DATA PROVIDED
##########

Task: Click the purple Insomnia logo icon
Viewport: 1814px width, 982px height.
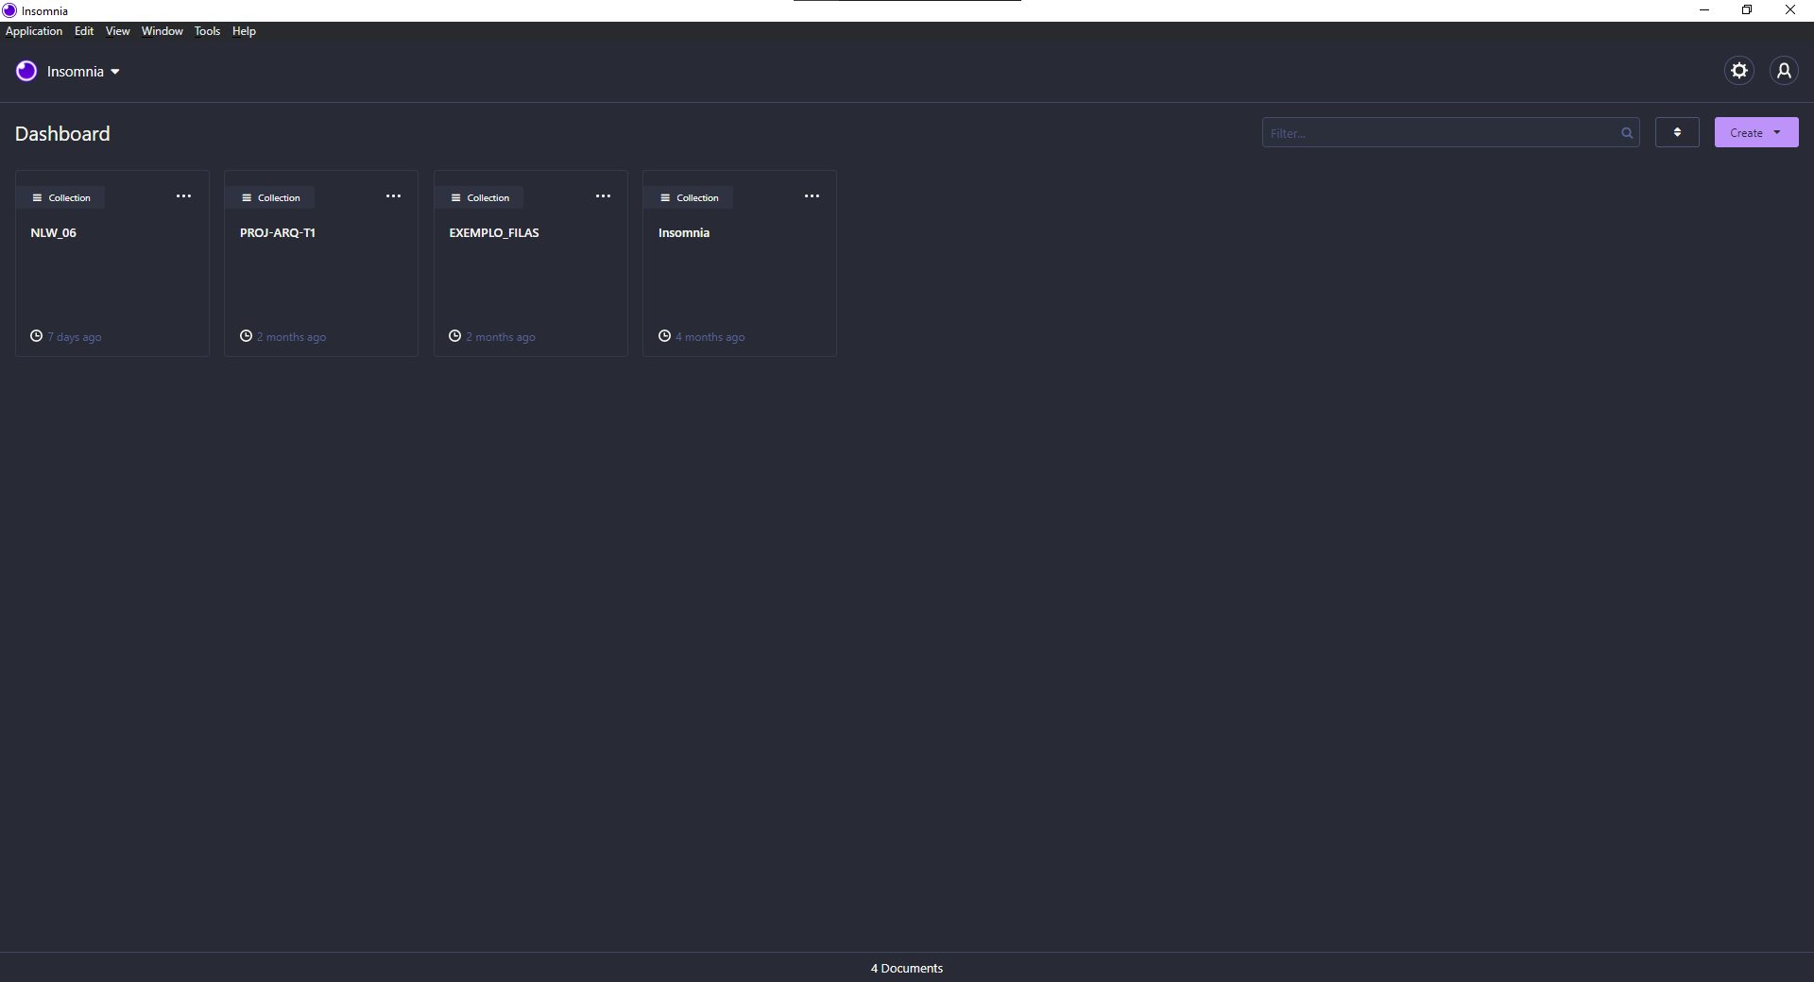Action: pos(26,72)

##########

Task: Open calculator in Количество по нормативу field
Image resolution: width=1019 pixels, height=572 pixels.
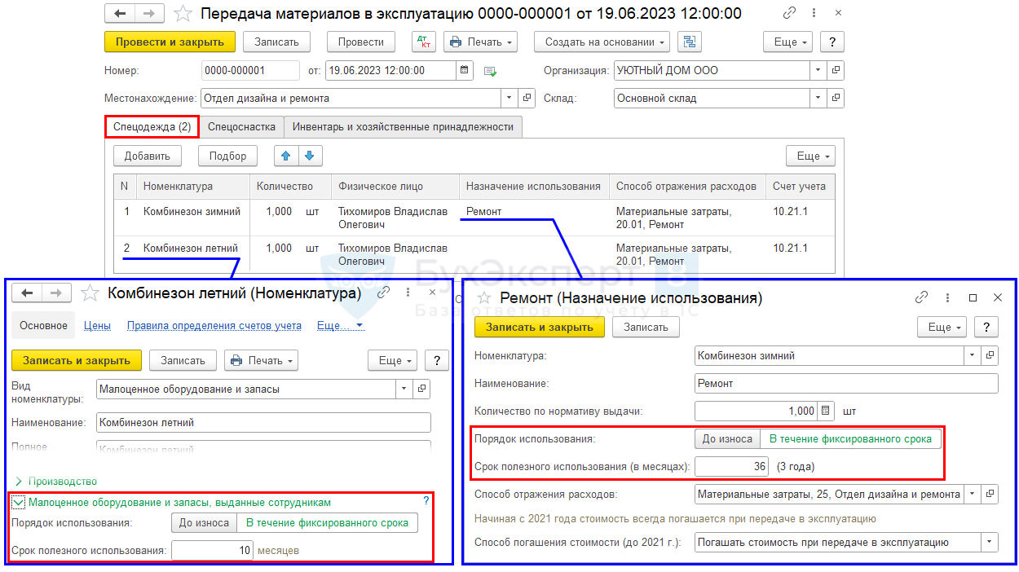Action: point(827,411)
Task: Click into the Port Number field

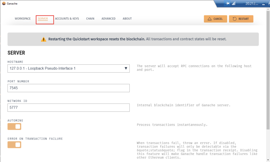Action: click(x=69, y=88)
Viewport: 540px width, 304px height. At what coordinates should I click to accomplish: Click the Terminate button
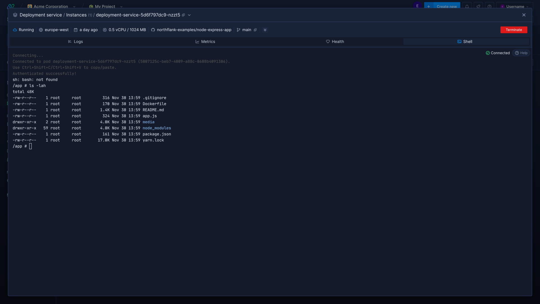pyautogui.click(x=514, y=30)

##########

AIM
Reproduce the listing from the line containing "Viewport: 540px width, 304px" to the line containing "pyautogui.click(x=514, y=30)", both included, omitting the pictures.

OUTPUT FOR THIS TASK
Viewport: 540px width, 304px height. At what coordinates should I click to accomplish: Click the Terminate button
pyautogui.click(x=514, y=30)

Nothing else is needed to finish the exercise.